Difficile d’imaginer, a priori, une possible adaptation en BD de l’essai historique de Johann Chapoutot, Libres d’obéir. L’historien spécialiste du nazisme y expliquait ce que le management moderne, devenu la religion incontournable du monde de l’entreprise et même aujourd’hui de l’administration publique, devait à l’organisation nazie. Et notamment à un homme, Reinhard Höhn.

S’appuyant sur la parfaite compatibilité de l’idéologie nazie avec le capitalisme (rejet de la lutte des classes, haine de l’État, autant de choses qui ont permis l’accession des nazis au pouvoir avec la complicité du patronat allemand, comme le détaille le même Chapoutot dans son dernier livre, Les Irresponsables), c’est Reinhard Höhn qui met en place l’organisation du travail et de l’économie du Reich. Avant de fonder, après-guerre, une école de… management.

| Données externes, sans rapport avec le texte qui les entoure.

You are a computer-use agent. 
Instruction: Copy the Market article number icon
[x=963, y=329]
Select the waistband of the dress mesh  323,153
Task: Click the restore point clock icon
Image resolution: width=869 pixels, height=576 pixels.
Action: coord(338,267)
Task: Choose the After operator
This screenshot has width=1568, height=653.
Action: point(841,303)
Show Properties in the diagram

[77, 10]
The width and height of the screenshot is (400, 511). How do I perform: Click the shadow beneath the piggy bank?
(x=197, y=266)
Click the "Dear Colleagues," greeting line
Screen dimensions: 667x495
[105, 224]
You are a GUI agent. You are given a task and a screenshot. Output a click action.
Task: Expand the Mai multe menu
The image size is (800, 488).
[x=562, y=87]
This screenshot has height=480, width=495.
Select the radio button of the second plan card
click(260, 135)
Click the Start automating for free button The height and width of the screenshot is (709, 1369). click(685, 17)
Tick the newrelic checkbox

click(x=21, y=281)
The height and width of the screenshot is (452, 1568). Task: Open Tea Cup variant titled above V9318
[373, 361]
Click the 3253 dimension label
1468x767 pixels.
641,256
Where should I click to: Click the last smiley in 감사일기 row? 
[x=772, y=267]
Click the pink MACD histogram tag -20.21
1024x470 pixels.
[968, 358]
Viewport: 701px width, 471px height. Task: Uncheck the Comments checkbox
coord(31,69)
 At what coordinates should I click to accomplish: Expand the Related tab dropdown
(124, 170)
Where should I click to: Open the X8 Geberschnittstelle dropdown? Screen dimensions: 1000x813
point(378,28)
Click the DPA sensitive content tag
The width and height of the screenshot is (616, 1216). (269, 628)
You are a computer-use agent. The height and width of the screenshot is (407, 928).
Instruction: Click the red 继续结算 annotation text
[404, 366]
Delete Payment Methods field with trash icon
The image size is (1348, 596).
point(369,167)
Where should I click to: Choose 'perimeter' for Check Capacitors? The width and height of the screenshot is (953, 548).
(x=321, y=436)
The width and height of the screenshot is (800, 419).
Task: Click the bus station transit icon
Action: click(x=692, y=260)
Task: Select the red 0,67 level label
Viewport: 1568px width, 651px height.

Au cœur de la thèse de Chapoutot, il y a l’apport par Höhn de l’illusion que les travailleurs ont la liberté d’obéir aux ordres, et, de fait, leur impuissance à se rebeller contre eux-mêmes et à se libérer d’une aliénation à demi consentie.
Et un management moderne dans lequel on retrouve toute l’architecture et les (mauvaises) manières de l’organisation höhnienne. Dans l’adaptation BD commise par le Québécois Philippe Girard (qui a œuvré sur Leonard Cohen ou Saint-Exupéry), s’ajoute une touche contemporaine et fictionnelle avec le personnage de Florence, perdue dans son quotidien en entreprise et étouffée par le poids du management sauvage. Twist qui permet de rendre la problématique de l’essai historique plus vivante et moins didactique.
On pourra donc, par “légèreté”, si on ose dire, préférer la BD. Il convient en réalité de lire les deux pour se faire une idée de cette théorie glaçante.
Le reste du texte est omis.